One of the most challenging aspects of the new coronavirus has been its ability to infect people who do not go on to show any symptoms. These people feel healthy and have no idea they are infected and can pass the virus to others.
Another crucial question that has yet to be answered is how long protection from any of the potential vaccines will last.
“We don’t have enough people who have been vaccinated for a long period of time,” Badley said.
Also preliminary results released by Pfizer and Moderna have only involved small numbers of vaccine recipients and have yet to appear in peer-reviewed journals.
Still, “the results are very exciting so far,” said William R. Hartman, a University of Wisconsin-Madison School of Public Health assistant professor of anesthesiology. Hartman is leading the UW portion of the recently restarted Phase 3 trial of AstraZeneca’s potential COVID vaccine.

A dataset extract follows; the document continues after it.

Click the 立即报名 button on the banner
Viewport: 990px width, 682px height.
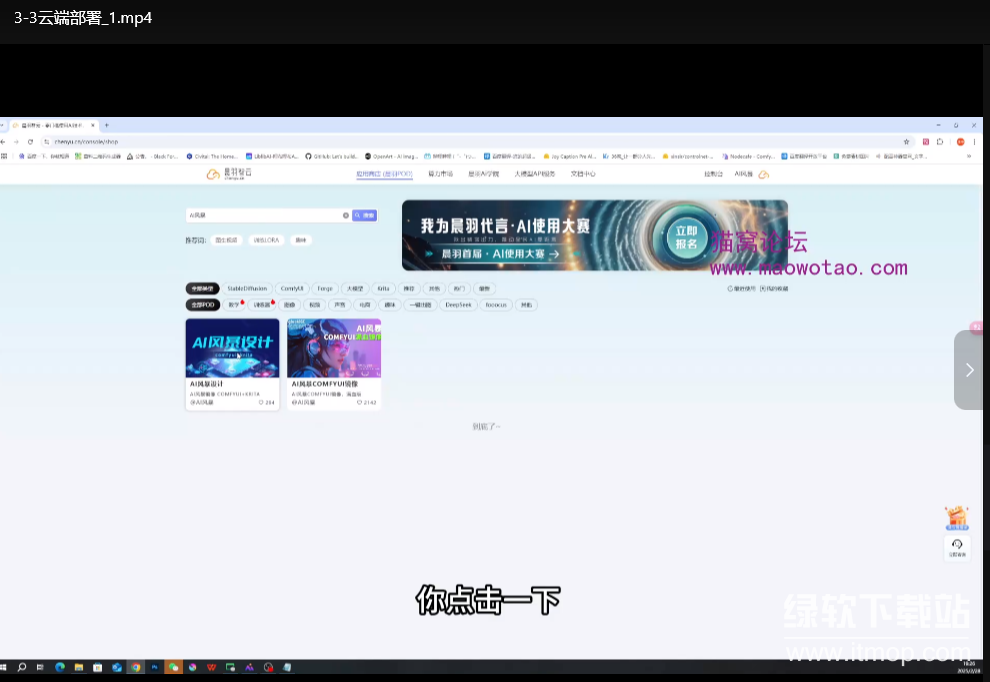[x=686, y=237]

Conway said the high effectiveness rates of the vaccines and the fact that some 16 million to 24 million health care workers will receive it first should convince skeptics.
“We wouldn’t do this if we didn’t believe it was safe and worthwhile,” he said.
At the University of Pittsburgh, Hartman said vaccine makers still need to gather results from larger groups of recipients who have been studied for longer periods.
“That’s important,” she said, “because some very rare side effects may not become apparent until either a large number of people receive the candidate vaccine, or until enough time passes.”
Wisconsin officials said health care workers should be able to get vaccinated where they work. Workers will also be dispatched to vaccinate nursing home residents where they live.
Residents will be able to get vaccinated by their primary doctors or at drive-through and community health care facilities.